Propagation and scattering of lightwaves in cylindrical and spherical periodic structures

Abstract

In the last two decades, photonic crystals (PhCs) have attracted much attention because of their amazing ability to manipulate and control light. Typical PhCs are periodic structures with unit cells containing circular cylinders, spheres or other simple geometries. To understand the basic physical properties of a PhC and to design PhC devices for various applications, efficient numerical methods are needed. Mathematically, we encounter eigenvalue problems and boundary value problems. Recently, various two-dimensional PhC structures with cylindrical inclusions have been analyzed using efficient numerical methods that rely on cylindrical wave expansions and the Dirichlet-to-Neumann (DtN) or Neumann-to-Dirichlet (NtD) maps of the unit cells. So far, the DtN or NtD map method has only been developed for PhCs composed of isotropic materials. In this thesis, we extend the DtN map method to anisotropic PhCs, based on cylindrical wave expansions for circular cylinders of anisotropic media. For three-dimensional PhC structures with spherical inclusions, there exists a few accurate numerical methods based on spherical wave expansions.
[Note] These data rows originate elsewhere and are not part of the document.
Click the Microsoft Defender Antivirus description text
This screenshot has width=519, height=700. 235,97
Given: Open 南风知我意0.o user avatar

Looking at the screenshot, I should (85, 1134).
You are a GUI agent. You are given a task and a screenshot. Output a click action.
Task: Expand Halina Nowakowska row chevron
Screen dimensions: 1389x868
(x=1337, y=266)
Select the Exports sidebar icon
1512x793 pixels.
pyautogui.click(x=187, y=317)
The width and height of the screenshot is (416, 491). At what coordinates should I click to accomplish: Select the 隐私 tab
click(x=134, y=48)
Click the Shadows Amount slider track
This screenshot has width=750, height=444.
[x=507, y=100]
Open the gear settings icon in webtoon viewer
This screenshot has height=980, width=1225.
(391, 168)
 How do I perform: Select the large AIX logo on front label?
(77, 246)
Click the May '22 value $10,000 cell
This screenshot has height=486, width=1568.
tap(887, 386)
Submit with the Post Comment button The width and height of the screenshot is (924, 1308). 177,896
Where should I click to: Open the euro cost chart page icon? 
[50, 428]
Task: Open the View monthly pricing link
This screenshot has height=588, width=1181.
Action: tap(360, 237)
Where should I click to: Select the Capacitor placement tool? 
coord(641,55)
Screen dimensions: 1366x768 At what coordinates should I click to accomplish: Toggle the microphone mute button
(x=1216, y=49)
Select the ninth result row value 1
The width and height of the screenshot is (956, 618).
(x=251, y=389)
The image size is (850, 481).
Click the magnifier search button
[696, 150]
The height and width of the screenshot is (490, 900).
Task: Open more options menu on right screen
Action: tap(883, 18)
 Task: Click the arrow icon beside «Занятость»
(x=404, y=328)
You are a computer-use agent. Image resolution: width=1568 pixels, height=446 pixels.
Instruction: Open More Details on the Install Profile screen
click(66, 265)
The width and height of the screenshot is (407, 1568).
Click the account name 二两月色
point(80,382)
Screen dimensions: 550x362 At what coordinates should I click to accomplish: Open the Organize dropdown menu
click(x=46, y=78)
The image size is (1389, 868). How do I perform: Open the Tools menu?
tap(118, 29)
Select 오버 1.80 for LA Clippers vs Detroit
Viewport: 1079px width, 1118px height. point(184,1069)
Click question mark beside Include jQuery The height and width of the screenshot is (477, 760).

In this thesis, we present an improved spherical wave least squares method for calculating transmission and reflection spectra of periodic arrays of spheres. The electromagnetic fields inside and outside the periodic arrays are approximated by vector spherical waves and plane waves, respectively, and they are matched at the interfaces in the least squares sense. Finally, we extend the spherical wave least squares method to infinite and periodic linear chains of dielectric spheres and calculate travelling electromagnetic waves around the chains. Keywords: Photonic crystals, Anisotropic media, Dirichlet-to-Neumann map, Least squares method, Spherical scatterer.